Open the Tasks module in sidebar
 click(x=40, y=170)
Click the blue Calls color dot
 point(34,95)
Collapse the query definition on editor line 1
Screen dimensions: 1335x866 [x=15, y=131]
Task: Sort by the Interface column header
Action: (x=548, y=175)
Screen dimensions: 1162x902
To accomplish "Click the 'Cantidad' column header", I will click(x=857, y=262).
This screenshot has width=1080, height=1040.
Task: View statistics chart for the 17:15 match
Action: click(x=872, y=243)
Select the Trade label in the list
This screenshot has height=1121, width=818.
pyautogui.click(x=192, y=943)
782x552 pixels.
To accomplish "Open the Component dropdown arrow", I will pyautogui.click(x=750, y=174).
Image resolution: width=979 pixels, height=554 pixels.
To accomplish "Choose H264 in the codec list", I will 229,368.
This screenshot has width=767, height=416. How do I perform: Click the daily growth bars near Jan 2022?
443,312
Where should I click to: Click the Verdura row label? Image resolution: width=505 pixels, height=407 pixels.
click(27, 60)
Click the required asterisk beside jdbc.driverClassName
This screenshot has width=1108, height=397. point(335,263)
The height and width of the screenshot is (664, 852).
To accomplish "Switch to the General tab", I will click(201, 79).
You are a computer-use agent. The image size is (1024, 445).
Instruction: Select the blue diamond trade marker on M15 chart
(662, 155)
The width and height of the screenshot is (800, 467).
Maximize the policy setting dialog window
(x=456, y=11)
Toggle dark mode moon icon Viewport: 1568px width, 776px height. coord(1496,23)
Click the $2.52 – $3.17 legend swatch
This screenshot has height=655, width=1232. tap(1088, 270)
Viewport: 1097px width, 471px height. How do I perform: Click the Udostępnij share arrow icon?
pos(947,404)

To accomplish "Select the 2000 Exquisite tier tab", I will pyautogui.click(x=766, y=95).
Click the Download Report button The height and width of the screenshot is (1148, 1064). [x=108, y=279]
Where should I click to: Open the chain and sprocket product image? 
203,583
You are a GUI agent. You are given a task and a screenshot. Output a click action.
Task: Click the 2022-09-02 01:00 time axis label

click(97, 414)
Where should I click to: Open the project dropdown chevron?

*Prompt*.
Only the lines of the data holding the string "agent" are wanted; copy each of them.

*Answer area*.
You are a computer-use agent. The image size is (1024, 445).
You are a GUI agent. You are given a task and a screenshot. Output a click action.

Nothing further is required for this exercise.